Italian Catholic bishop (born 1954)

Francesco Savino (born 13 November 1954) is an Italian prelate of the Catholic Church who has been bishop of Cassano all'Jonio since 2015. In May 2022, he was elected a vice president of the Italian Episcopal Conference. He is known familiarly as "Don Ciccio".

==Early life and career==
Francesco Savino was born on 13 November 1954 in Bitonto near Bari. He completed high school there in 1973 and then entered the Pontifical Regional Seminary of Puglia in Molfetta. On 24 August 1978, he was ordained a priest for the Diocese of Ruvo e Bitonto (Note: With the reorganization of ecclesiastical jurisdictions, he served the Diocese of Ruvo e Bitonto from 1978 to 1983, the Diocese of Bitonto from 1983 to 1986, and the Archdiocese of Bari-Bitonto from 1986 to 2015.) by Bishop Aurelio Marena. While fulfilling assignments as a priest he continued his studies, completing a bachelor's degree in theology in 1992 and earning his licentiate in theology in 2000. In March 2000, he obtained his licentiate in anthropology.

Savino taught religion in several schools and at the minor seminary. He focused particularly on youth programs and was given responsibility for diocesan youth programs. He was parish vicar of San Silvestro-Crocifisso from 1978 to 1985. On 20 January 1985, he was appointed parish priest of Cristo Re Universale parish in Bitonto, where he served until 1989. He developed numerous outreach programs and was soon made head of Bitonto's Caritas program. For his Diocese, he served as a member of the college of consultants and the priests council. He was also a member of the Commission on Palliative Care of the local government's Ministry of Health.

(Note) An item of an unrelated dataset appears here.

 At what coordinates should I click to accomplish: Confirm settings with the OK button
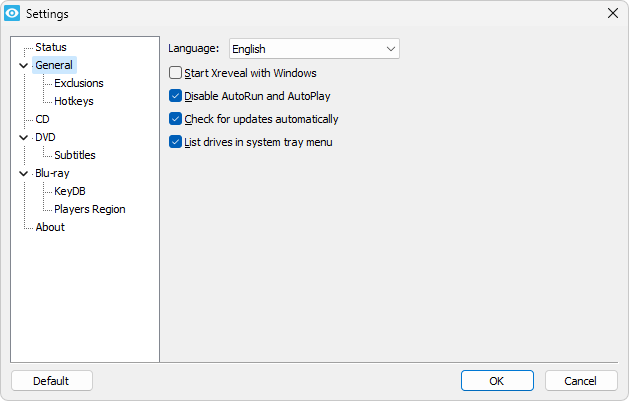coord(497,381)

On 2 October 1989, Savino was appointed rector of the parish-sanctuary Santi Medici Cosma e Damiano, centered on the Basilica of the Holy Doctors Cosmas and Damian, an important center for religious tourism which houses the relics of its namesake patrons. (Note: The basilica was constructed in the 1970s to house the relics as an alternative to the church of Saint George in the city's historic center.) He created liturgical events for the patronal feasts and developed a program of catechesis with special attention on children at risk. He opened a listening center, a homeless shelter, and a soup kitchen. In November 1993, he established a non-profit organization to manage these initiatives, the Opera Santi Medici Cosma e Damiano – Bitonto – Onlus, (Note: "Onlus" is an acronym for Organizzazione non lucrativa di utilità sociale or 'socially beneficial non-profit organization'.) which in turn created a hospice and palliative care center. Other initiatives attacked loan sharks and organized an anti-drug family association. He served as director of the quarterly magazine Eco dei Santi Medici, (Note: This magazine was published from 2008 to 2017, and its archives are available online.) and also directed the series Scrigni/contenuti preziose su foglie leggeri.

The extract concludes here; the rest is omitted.